Abstract: FR-PO894
Results from GUIDAGE-CKD: Guideline-Compliant Care of Patients Aged 70+ with CKD
Session Information
- Geriatric Nephrology
November 03, 2023 | Location: Exhibit Hall, Pennsylvania Convention Center
Abstract Time: 10:00 AM - 12:00 PM
Category: Geriatric Nephrology
- 1300 Geriatric Nephrology
Authors
- Ebert, Natalie, Charite Universitatsmedizin Berlin, Berlin, Berlin, Germany
- Schaeffner, Elke, Charite Universitatsmedizin Berlin, Berlin, Berlin, Germany
- Fietz, Anne-Katrin, Charite Universitatsmedizin Berlin, Berlin, Berlin, Germany
- Freitag, Julia, AOK Nordost - Die Gesundheitskasse, Berlin, Germany
- Pöhlmann, Anna, Charite Universitatsmedizin Berlin, Berlin, Berlin, Germany
- Mielke, Nina, Charite Universitatsmedizin Berlin, Berlin, Berlin, Germany
- Bothe, Tim, Charite Universitatsmedizin Berlin, Berlin, Berlin, Germany
Background
Currently, few data exist on guideline-based care for older patients with CKD. The GUIDAGE-CKD project develops quality indicators (QI) for outpatient care of pts 70+ years with CKD and tests them in Berlin Initiative Study (BIS) and claims data.
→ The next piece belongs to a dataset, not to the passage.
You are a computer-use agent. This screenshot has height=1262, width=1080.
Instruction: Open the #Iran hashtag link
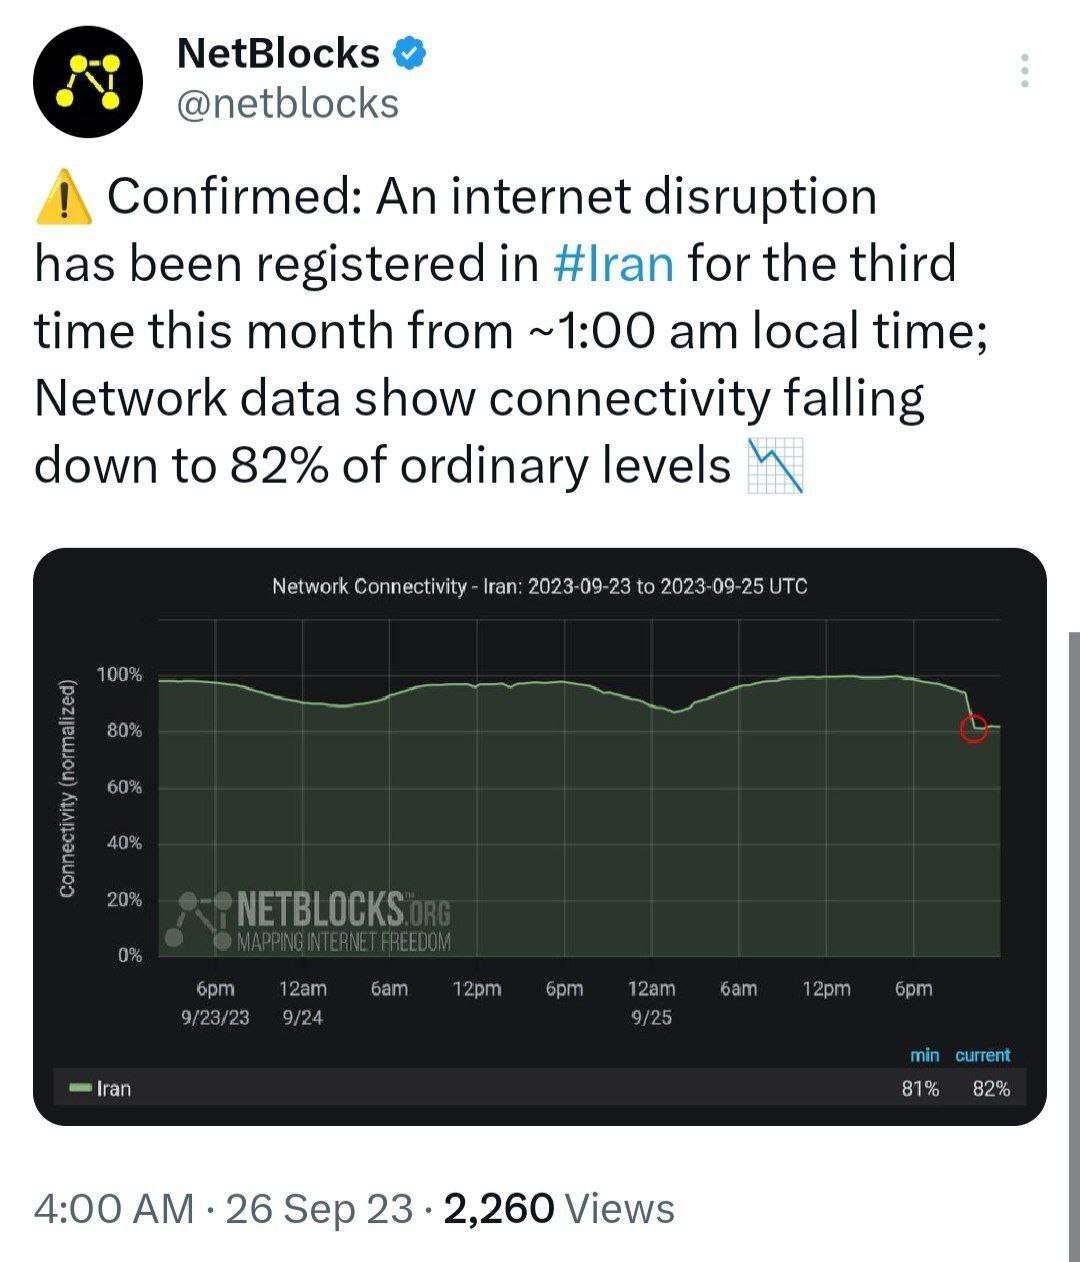(x=613, y=264)
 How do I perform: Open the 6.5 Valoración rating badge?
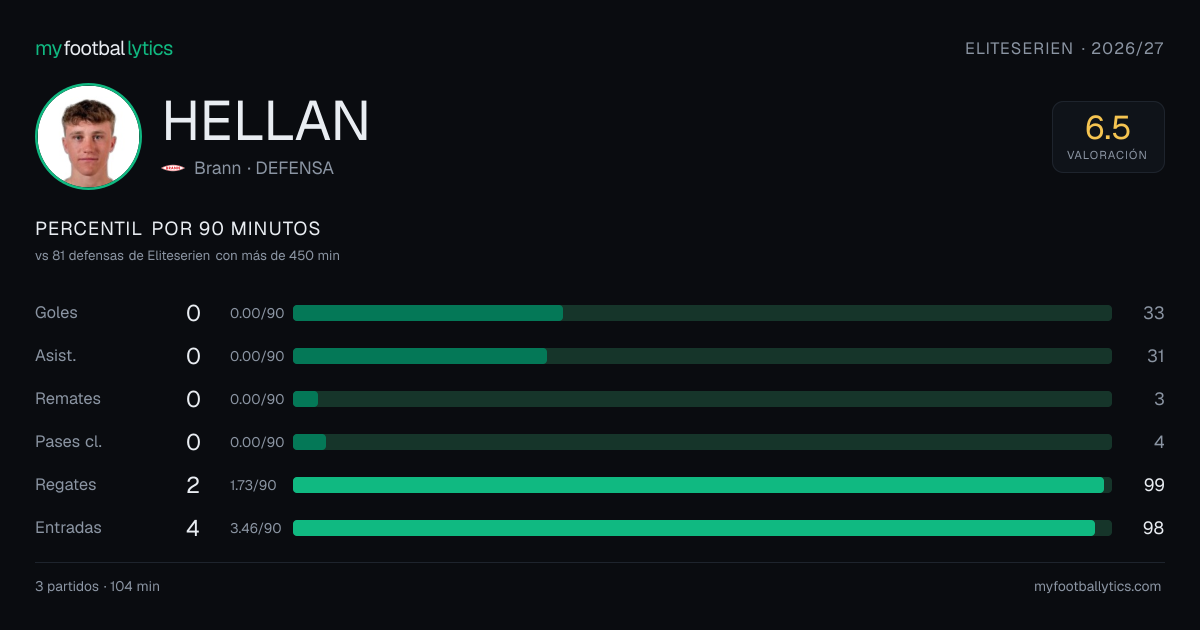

We investigate trends over time after introduction of KDIGO guidelines in 2012.
Methods
Using a Delphi process, a set of 7 QIs was consented for use in claims data (Module 1). QIs were validated in BIS data with comprehensive claims data (Module 2). Prevalences of QIs were described in age- and sex-stratified random samples in claims data (n=62,200 indiv. 70+) for the years 2012, 2014, 2016, and 2018 and standardized to the German 70+ population. Trends over time were examined with Cochran-Armitage trend test (Module 3). Initial results using claims data were reported for 5 QIs.
Results
Prevalence of CKD increased from 17.9% (95% confidence interval [CI] 15.0–21.4) in 2012 to 25.9% (CI 22.3–30.0) in 2018 (Table). Incidence of CKD increased from 6.3% (CI 4.5–8.8) in 2012 to 7.5% (CI 5.5–10.5) in 2018. The proportion of incident CKD cases with urinary albumin creatinine ratio (ACR) measurement (QI 8) increased from 10.9% (CI 10.0–12.0) in 2012 to 12.6% (CI 11.5–13.7) in 2018. The proportion of confirmed CKD G4-5 caseswith perscribed NSAIDs (QI 12, contraindicated) decreased from 3.8% (CI 2.9–4.9) in 2012 to 2.3% (CI 1.8–3.0) in 2018. The proportion of cases with CKD receiving combined prescriptions of ACE inhibitors (ACEi) and ARBs (angiotensin II receptor blockers) (QI 23, contraindicated) decreased from 3.0% (CI 2.6–3.3) in 2012 to 0.6% (CI 0.5–0.7) in 2018.
Conclusion
From 2012-2018, the prevalence and incidence of CKD increased constantly, while the proportion of contraindicated NSAID medications in stage 4-5 CKD and combined prescriptions of ACEi and ARBs decreased. These trends suggest improvements in CKD diagnosis, guideline adherence, and quality of care.